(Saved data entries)
________

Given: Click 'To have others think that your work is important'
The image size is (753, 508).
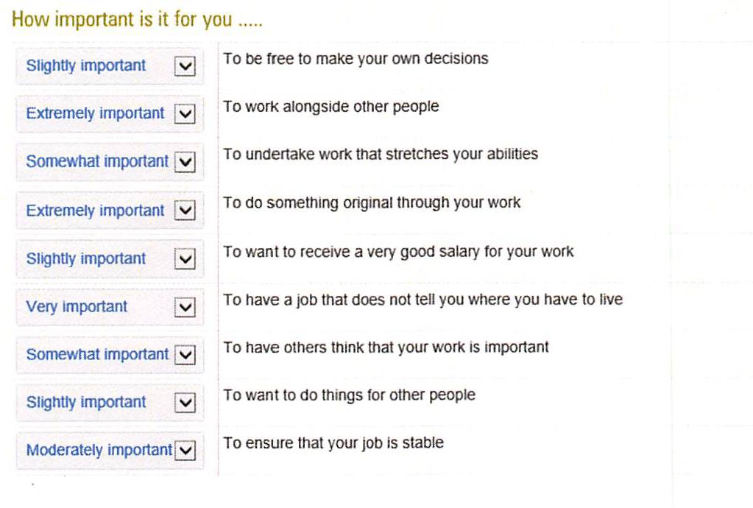Looking at the screenshot, I should click(386, 348).
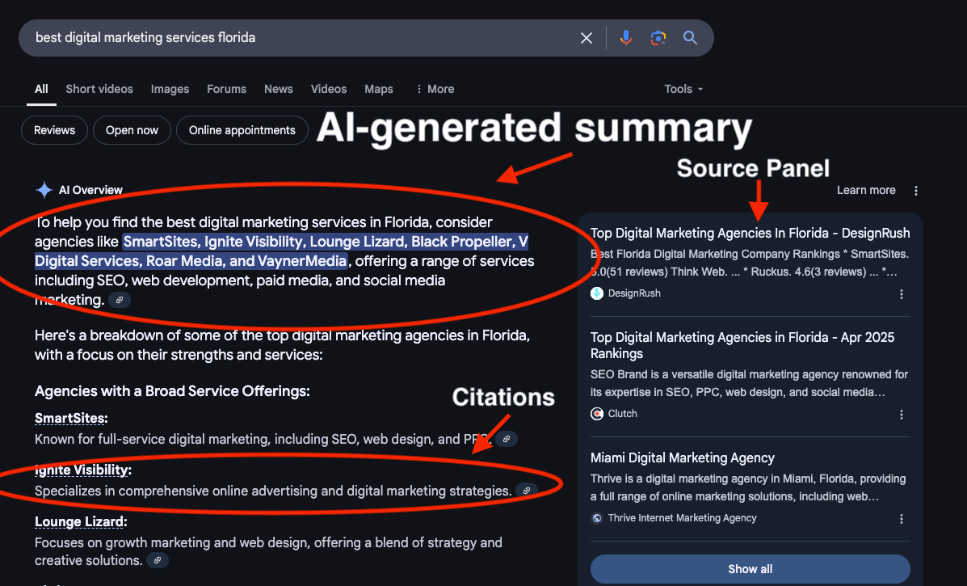
Task: Click citation link icon after Lounge Lizard description
Action: click(x=158, y=560)
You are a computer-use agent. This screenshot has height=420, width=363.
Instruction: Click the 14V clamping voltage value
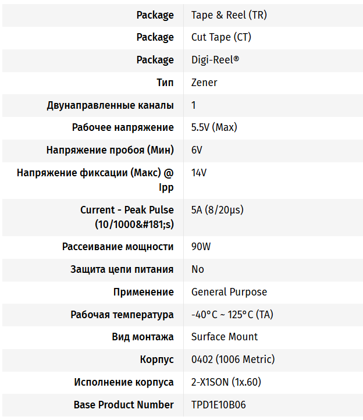tap(199, 173)
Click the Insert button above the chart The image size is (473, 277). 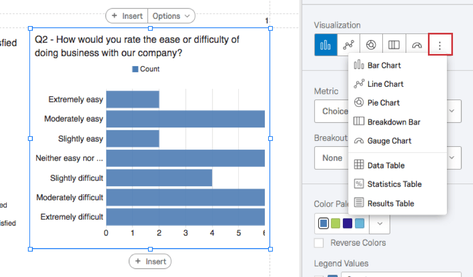127,16
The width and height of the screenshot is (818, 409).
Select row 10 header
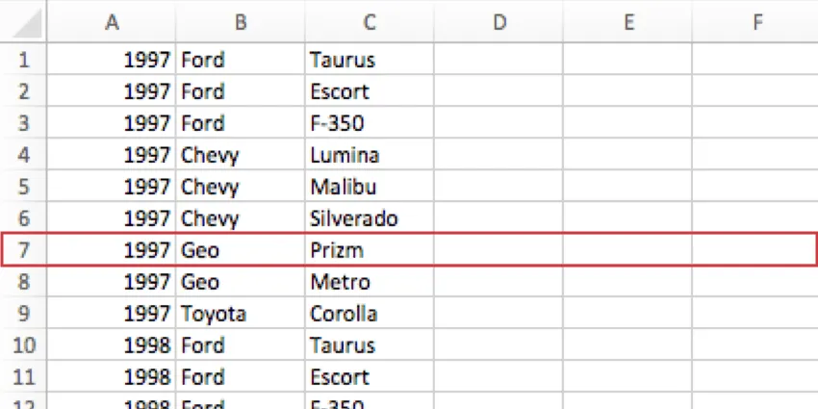point(24,345)
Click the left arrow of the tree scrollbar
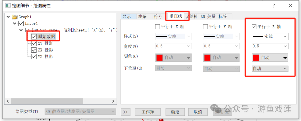 coord(8,101)
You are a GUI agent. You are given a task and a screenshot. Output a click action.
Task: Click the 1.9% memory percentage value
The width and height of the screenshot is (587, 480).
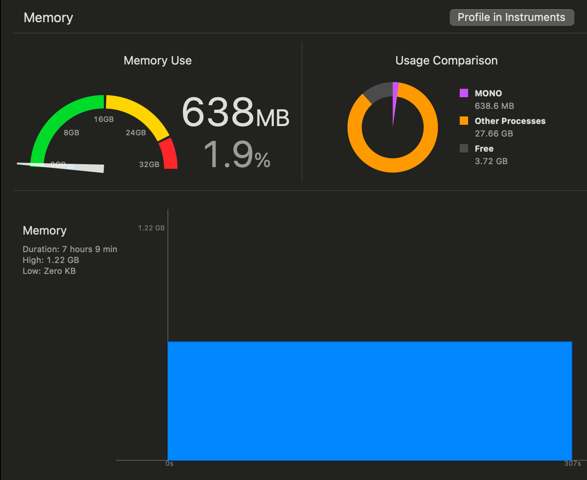[237, 155]
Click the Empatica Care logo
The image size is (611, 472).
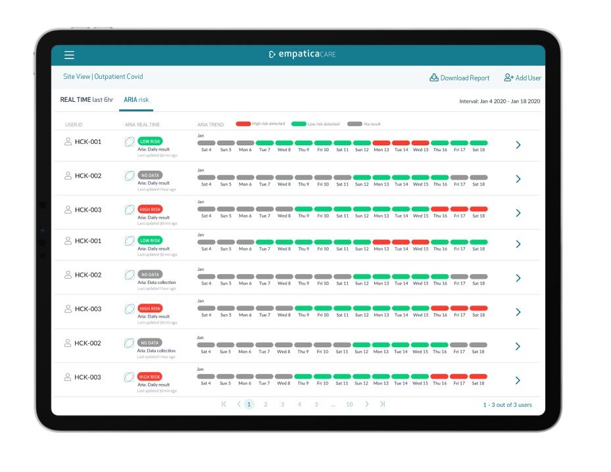point(302,54)
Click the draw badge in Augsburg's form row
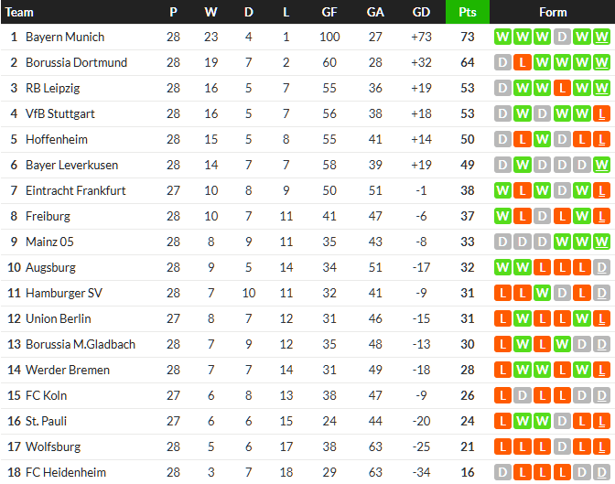The width and height of the screenshot is (615, 484). pos(602,268)
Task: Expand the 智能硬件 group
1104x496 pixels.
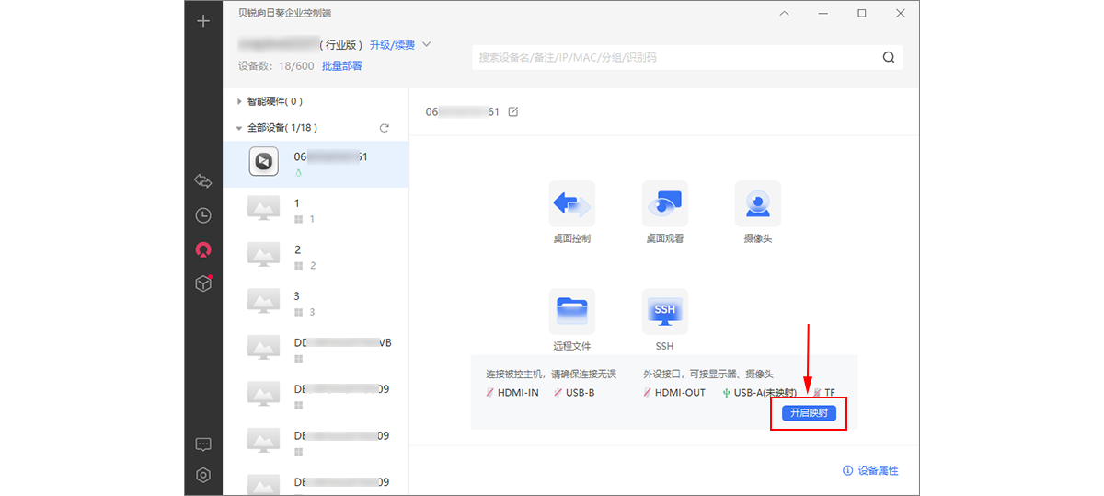Action: point(240,101)
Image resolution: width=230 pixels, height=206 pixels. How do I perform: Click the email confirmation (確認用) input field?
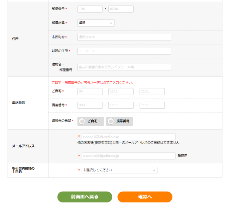128,156
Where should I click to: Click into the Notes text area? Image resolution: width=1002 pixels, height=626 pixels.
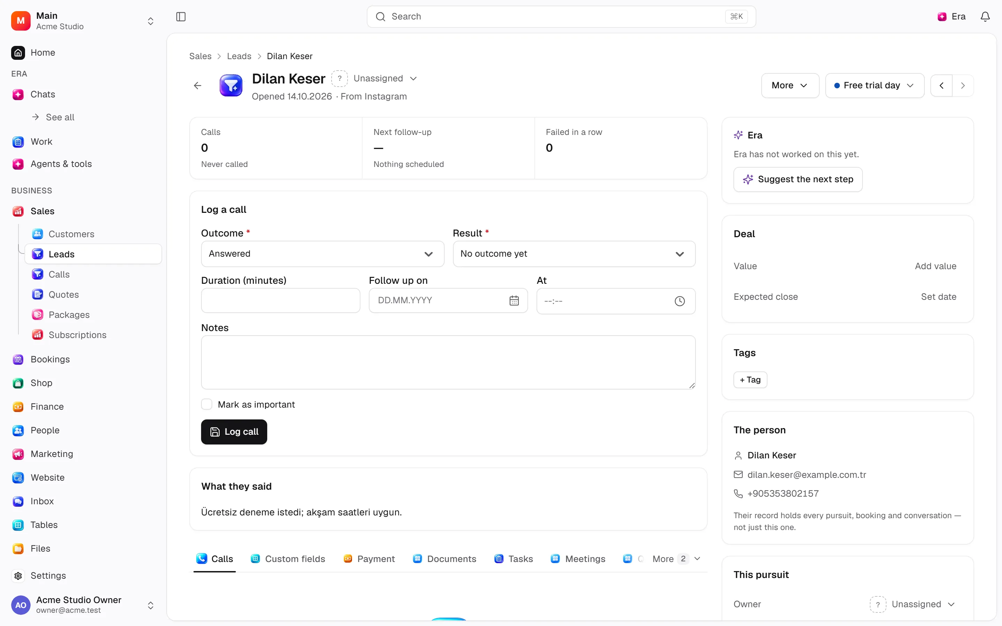[448, 362]
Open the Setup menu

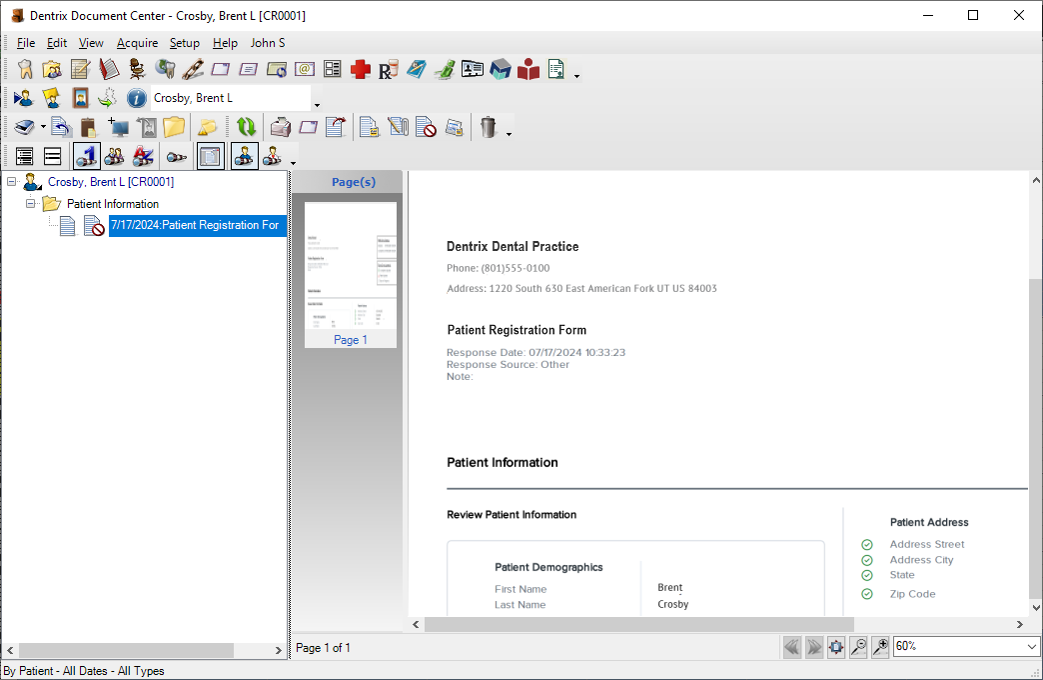184,43

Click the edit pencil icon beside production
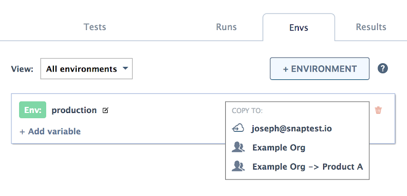[x=105, y=110]
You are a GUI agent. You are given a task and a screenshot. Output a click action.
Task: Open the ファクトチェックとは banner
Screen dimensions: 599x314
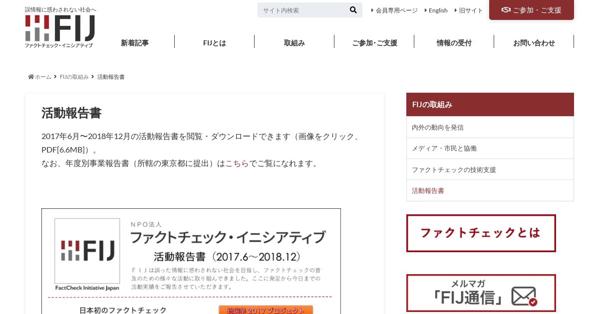[x=481, y=233]
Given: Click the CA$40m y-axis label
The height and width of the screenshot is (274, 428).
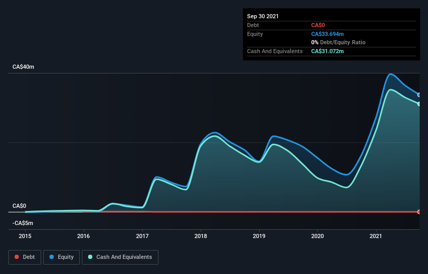Looking at the screenshot, I should (23, 67).
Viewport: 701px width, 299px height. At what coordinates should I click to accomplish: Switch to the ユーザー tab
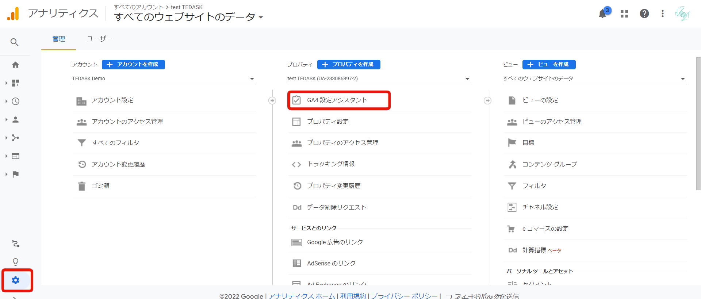pos(99,39)
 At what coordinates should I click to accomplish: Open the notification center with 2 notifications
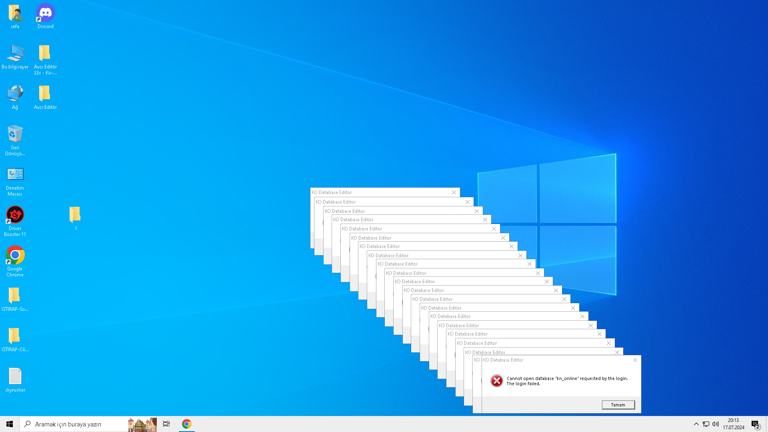tap(755, 424)
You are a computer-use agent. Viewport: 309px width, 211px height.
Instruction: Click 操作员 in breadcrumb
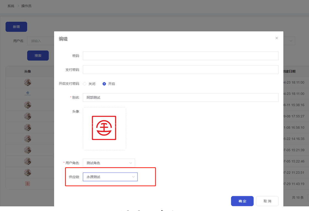26,6
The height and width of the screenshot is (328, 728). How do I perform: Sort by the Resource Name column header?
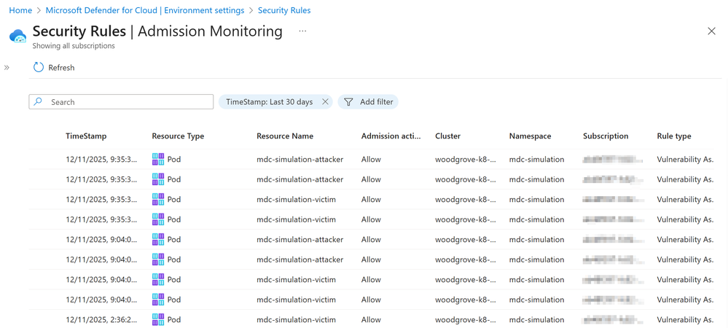(x=285, y=136)
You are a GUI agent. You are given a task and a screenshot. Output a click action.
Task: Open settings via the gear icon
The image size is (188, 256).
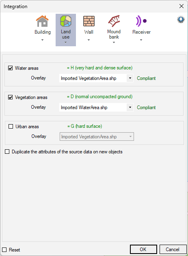click(181, 19)
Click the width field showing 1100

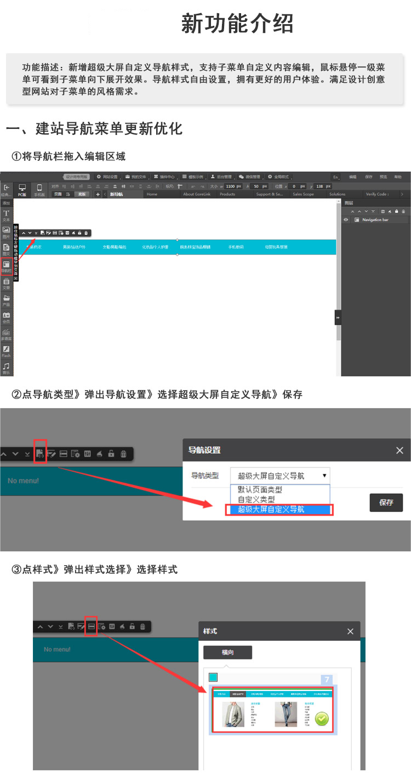(230, 186)
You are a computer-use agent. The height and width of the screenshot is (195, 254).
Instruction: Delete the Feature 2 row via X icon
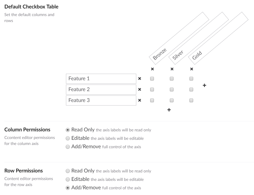click(140, 89)
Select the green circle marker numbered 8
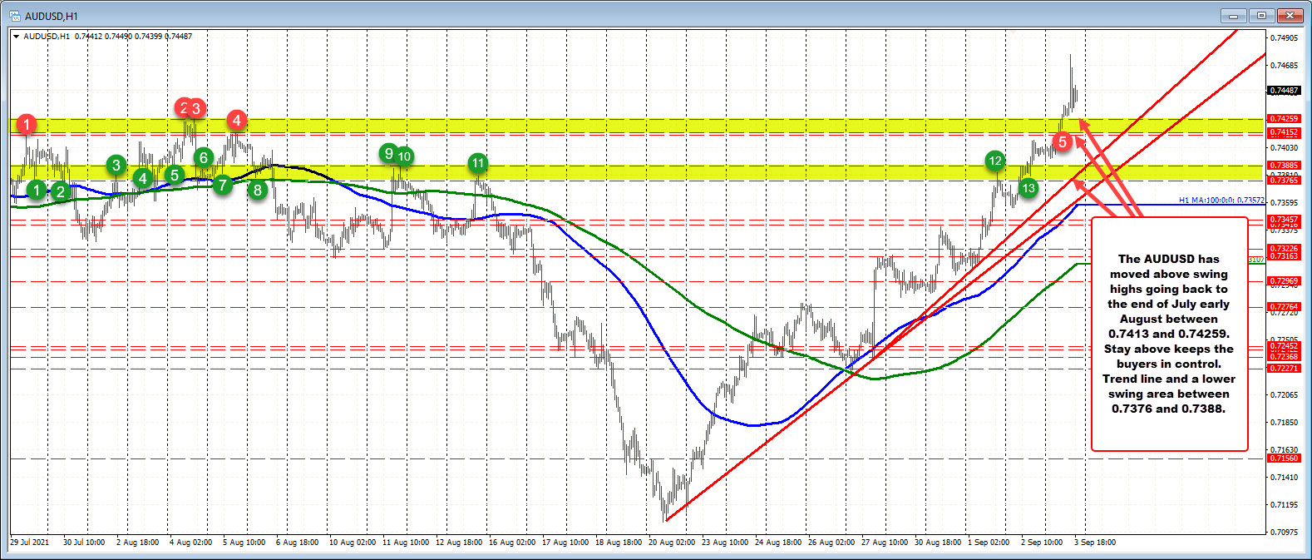The height and width of the screenshot is (560, 1312). tap(258, 190)
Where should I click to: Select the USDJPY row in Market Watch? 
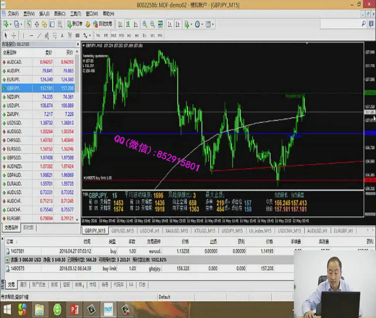point(40,105)
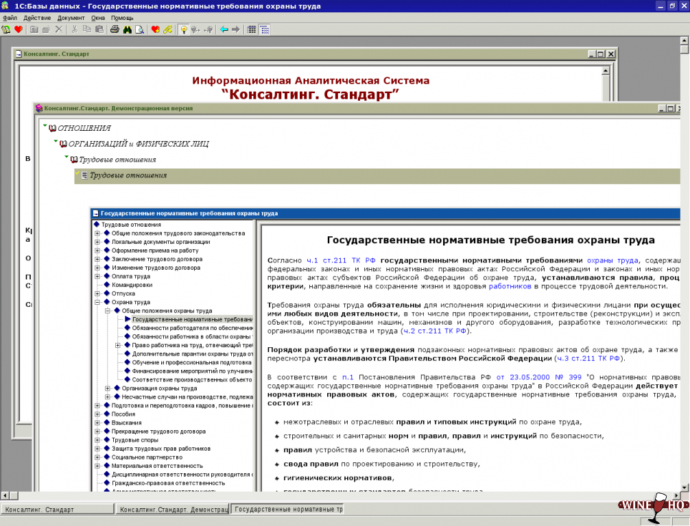Expand the Организация охраны труда node
This screenshot has height=526, width=690.
coord(108,388)
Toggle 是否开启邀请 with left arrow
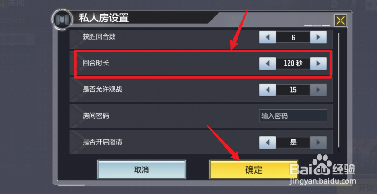 point(268,143)
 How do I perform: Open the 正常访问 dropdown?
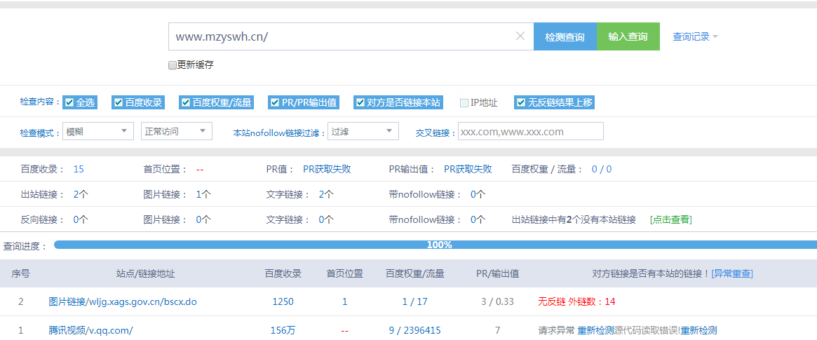click(x=176, y=131)
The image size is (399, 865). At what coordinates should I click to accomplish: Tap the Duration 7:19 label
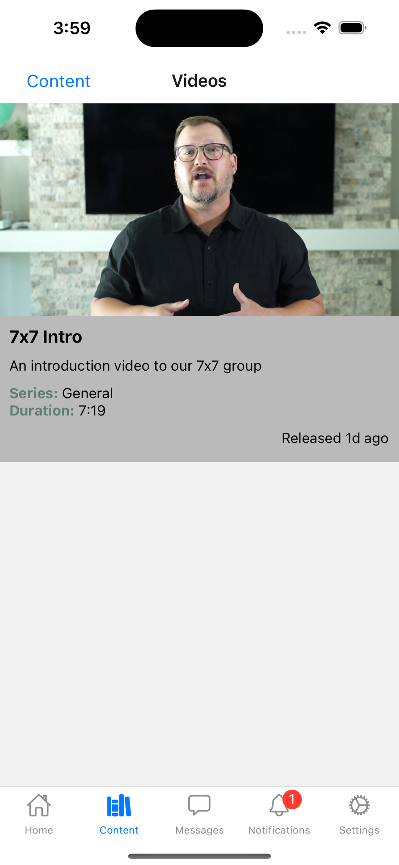(x=57, y=411)
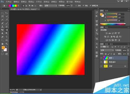Viewport: 130px width, 94px height.
Task: Open the layer opacity slider arrow
Action: pyautogui.click(x=128, y=50)
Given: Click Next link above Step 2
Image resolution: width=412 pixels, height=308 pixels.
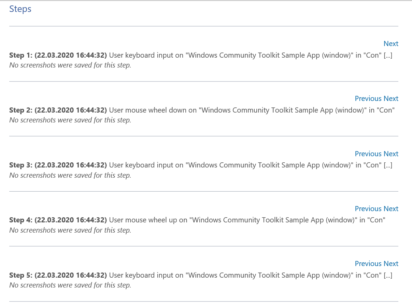Looking at the screenshot, I should click(391, 99).
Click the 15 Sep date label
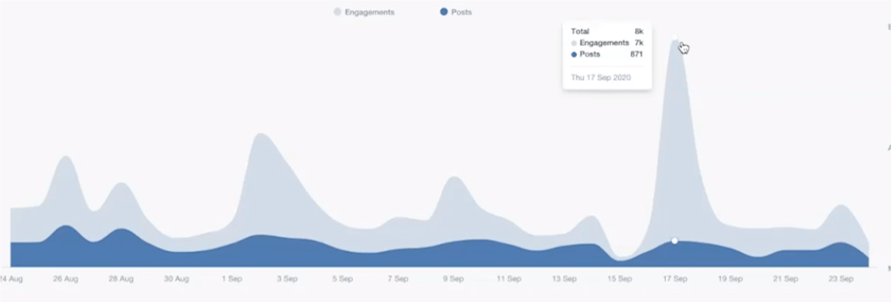Screen dimensions: 891x302 pyautogui.click(x=619, y=279)
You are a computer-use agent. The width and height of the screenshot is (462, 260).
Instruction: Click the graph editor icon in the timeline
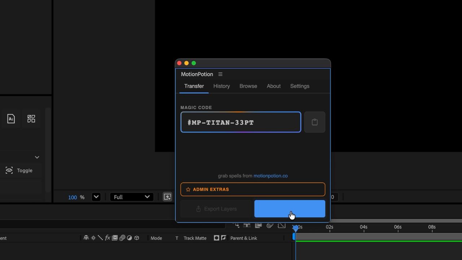point(282,225)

________

WHAT YOU ARE ASKED TO DO: Copy out every line in the entries above that holds "agent".

WORKED SOLUTION:
You are a computer-use agent. This screenshot has height=420, width=363.
You are a GUI agent. You are given a task and a screenshot. Output a click action.
You are a GUI agent. You are given a task and a screenshot. Output a click action.
You are a computer-use agent. Viewport: 309px width, 211px height.
You are a GUI agent. You are given a task and a screenshot. Output a click action.
You are a computer-use agent. The height and width of the screenshot is (195, 254).
You are a computer-use agent. The width and height of the screenshot is (462, 260).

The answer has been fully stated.